As a projection of a geometrically perfect circle on to the steep slope, the new gallery is conceived as a courtyard building that combines a pure geometrical layout with a sensitive adaption to the landscape. The three‐dimensional imprint of the landscape creates a protective ring around the museum’s focal point, the sculpture garden where visitors, personnel, exhibition merge with culture and nature, inside and outside.

“The Danish functionalistic architecture in Nuuk is typically square boxes which ignore the unique nature of Greenland. We therefore propose a national gallery which is both physically and visually in harmony with the dramatic nature, just like life in Greenland is a symbiosis of the nature. We have created a simple, functional and symbolic shape, where the perfect circle is supplied by the local topography which creates a unique hybrid between the abstract shape and the specific location”, Bjarke Ingels, Founder and Partner, BIG.
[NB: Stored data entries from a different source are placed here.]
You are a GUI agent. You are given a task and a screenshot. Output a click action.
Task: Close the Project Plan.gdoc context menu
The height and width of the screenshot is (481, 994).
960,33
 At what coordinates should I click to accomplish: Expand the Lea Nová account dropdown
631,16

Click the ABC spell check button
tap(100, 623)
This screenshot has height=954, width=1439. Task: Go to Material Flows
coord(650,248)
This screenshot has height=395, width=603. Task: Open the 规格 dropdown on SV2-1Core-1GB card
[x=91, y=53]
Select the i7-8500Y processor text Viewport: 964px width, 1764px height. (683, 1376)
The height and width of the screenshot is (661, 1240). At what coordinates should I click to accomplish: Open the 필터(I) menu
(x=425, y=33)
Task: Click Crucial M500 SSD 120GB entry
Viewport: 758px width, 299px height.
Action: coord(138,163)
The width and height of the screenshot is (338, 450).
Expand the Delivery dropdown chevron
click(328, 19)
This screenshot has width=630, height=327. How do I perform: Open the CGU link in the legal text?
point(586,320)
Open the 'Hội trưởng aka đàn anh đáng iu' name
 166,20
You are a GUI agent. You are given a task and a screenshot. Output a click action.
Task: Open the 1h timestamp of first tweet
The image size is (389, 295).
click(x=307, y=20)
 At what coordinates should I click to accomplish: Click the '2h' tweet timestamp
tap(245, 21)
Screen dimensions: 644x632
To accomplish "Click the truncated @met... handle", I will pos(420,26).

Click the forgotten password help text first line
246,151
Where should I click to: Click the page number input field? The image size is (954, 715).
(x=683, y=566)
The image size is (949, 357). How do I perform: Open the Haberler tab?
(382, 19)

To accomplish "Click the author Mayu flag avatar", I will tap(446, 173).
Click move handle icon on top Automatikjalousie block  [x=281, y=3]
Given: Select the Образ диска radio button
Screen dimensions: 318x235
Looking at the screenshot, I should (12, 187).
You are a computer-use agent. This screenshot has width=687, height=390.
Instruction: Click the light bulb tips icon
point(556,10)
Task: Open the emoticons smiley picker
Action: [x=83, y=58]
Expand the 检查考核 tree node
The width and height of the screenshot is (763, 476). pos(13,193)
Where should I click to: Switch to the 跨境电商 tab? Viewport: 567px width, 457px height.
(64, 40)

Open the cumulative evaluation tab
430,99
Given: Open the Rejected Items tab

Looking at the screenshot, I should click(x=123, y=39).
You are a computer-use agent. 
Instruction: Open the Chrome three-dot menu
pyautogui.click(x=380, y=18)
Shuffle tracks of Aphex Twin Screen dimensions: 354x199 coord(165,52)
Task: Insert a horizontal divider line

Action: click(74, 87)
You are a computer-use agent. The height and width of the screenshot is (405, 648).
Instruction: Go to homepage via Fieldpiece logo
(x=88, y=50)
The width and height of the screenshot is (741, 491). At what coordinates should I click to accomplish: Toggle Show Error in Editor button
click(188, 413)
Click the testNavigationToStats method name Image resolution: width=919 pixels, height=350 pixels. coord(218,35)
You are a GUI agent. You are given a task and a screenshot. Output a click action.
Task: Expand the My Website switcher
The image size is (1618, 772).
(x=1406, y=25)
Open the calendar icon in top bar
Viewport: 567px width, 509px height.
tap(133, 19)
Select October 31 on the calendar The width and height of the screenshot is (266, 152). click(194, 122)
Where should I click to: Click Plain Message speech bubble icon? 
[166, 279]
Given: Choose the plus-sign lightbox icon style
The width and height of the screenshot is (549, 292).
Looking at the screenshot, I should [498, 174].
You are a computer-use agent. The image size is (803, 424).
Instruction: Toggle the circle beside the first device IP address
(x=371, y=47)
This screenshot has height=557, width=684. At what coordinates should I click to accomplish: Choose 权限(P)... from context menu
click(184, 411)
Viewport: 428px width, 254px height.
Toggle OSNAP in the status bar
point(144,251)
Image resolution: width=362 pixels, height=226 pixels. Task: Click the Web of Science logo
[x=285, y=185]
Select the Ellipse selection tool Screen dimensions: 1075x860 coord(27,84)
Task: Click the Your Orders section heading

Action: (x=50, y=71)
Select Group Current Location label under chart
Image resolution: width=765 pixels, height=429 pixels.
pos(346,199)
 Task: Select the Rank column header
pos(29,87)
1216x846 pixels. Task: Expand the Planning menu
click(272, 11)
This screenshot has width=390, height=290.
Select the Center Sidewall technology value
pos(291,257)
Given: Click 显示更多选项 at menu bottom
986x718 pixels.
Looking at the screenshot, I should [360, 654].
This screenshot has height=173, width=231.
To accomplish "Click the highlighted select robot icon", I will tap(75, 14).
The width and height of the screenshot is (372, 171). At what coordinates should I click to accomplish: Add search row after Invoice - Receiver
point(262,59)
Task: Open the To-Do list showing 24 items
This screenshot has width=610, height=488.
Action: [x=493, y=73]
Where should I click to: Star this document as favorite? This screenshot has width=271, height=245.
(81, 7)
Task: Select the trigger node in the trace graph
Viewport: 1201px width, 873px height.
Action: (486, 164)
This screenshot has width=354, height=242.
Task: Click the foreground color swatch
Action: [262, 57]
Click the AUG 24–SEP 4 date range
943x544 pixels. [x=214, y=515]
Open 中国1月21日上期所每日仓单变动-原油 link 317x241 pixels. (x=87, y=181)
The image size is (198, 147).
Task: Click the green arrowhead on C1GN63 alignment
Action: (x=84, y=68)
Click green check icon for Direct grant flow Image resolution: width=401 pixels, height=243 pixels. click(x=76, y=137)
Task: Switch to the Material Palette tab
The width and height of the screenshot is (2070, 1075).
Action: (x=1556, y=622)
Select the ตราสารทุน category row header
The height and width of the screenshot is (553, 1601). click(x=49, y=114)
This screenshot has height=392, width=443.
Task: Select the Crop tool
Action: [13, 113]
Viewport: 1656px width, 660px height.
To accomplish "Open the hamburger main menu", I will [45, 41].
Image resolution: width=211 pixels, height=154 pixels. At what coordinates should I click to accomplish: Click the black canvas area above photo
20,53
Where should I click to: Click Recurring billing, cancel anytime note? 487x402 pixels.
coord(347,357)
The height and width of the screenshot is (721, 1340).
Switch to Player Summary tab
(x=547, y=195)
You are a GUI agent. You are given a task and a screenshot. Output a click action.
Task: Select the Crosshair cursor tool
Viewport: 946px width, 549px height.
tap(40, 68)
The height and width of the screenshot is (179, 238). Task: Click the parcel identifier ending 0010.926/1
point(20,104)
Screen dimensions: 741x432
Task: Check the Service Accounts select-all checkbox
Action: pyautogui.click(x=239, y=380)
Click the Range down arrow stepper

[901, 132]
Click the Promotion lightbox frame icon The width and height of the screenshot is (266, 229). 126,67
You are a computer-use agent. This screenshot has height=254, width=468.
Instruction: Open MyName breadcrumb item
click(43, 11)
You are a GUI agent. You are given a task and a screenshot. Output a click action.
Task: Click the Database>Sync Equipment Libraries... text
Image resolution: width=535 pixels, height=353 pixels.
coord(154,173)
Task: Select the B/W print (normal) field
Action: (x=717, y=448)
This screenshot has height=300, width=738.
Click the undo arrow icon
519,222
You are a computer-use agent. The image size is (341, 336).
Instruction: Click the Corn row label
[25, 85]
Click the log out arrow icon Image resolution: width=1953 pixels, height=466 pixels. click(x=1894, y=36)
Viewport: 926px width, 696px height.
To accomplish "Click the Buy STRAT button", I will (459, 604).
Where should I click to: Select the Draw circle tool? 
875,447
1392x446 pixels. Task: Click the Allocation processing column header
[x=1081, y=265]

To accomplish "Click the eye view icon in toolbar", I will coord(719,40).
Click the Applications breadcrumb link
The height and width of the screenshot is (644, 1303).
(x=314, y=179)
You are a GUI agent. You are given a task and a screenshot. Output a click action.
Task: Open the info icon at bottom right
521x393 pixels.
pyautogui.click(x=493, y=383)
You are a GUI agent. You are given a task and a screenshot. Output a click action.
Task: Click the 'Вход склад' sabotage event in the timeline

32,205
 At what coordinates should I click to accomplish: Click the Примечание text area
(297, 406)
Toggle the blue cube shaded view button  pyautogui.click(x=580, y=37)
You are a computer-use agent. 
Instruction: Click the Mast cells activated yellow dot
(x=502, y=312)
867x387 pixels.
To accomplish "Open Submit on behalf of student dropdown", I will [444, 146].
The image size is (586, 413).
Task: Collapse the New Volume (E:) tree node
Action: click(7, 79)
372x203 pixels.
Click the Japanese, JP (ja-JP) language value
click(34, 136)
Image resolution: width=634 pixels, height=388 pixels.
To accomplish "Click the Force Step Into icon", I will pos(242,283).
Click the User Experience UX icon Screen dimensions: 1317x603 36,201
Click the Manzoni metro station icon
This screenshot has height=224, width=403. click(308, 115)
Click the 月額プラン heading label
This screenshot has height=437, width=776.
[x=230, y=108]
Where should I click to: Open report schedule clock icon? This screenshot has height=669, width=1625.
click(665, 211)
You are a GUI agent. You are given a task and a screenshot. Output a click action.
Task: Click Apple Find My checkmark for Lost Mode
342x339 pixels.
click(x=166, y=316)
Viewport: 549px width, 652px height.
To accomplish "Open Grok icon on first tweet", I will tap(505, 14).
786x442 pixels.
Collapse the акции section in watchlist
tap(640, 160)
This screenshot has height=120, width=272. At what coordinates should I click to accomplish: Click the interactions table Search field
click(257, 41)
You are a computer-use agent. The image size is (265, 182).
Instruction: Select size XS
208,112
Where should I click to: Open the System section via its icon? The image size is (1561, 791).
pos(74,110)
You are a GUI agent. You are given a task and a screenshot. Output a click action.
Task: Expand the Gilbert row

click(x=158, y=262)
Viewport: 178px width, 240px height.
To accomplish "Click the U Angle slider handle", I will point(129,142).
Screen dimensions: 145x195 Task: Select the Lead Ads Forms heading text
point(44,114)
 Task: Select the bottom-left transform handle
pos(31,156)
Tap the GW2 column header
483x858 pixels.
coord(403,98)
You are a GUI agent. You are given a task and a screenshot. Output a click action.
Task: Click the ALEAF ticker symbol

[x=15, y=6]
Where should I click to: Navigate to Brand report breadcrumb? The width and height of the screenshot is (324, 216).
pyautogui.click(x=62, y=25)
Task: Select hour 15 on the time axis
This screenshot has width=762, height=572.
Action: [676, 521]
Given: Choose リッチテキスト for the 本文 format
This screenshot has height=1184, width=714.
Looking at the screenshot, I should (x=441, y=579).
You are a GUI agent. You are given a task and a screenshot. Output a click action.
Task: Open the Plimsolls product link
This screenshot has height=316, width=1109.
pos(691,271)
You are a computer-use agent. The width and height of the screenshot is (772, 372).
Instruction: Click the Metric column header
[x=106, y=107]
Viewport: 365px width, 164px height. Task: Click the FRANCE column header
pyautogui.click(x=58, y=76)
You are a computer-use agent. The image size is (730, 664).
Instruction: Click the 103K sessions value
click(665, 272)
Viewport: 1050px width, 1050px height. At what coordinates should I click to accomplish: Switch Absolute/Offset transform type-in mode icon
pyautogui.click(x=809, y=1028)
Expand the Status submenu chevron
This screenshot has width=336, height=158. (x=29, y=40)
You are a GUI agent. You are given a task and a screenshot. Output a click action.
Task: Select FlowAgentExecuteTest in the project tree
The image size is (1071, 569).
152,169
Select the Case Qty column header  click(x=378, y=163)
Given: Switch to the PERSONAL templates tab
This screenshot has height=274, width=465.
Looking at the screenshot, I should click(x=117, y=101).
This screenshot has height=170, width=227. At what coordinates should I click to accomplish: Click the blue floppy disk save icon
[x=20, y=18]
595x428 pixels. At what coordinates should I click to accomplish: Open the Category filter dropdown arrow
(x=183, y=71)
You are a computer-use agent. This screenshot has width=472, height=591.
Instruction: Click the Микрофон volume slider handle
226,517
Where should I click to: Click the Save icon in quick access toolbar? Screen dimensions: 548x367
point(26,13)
The slope opens up the sculpture garden towards the city and the view, framing both the sculpture garden and museum functions. A rough looking external façade of white concrete will patinate over time and adjust to the local weather, while the circular inner glass façade will consist of a simple and refined frame which contrasts the rough nature and compliments the beautiful view.

” The building will with its simplistic coarseness and harmony with the landscape become a symbol of the current independent Greenlandic artistic and architectural expression.”, Andreas Klok Pedersen, Partner & Project Leader, BIG.

The circular shape of the gallery enables a flexible division of the exhibition into different shapes and sizes, creating a unique framework for the museum’s art.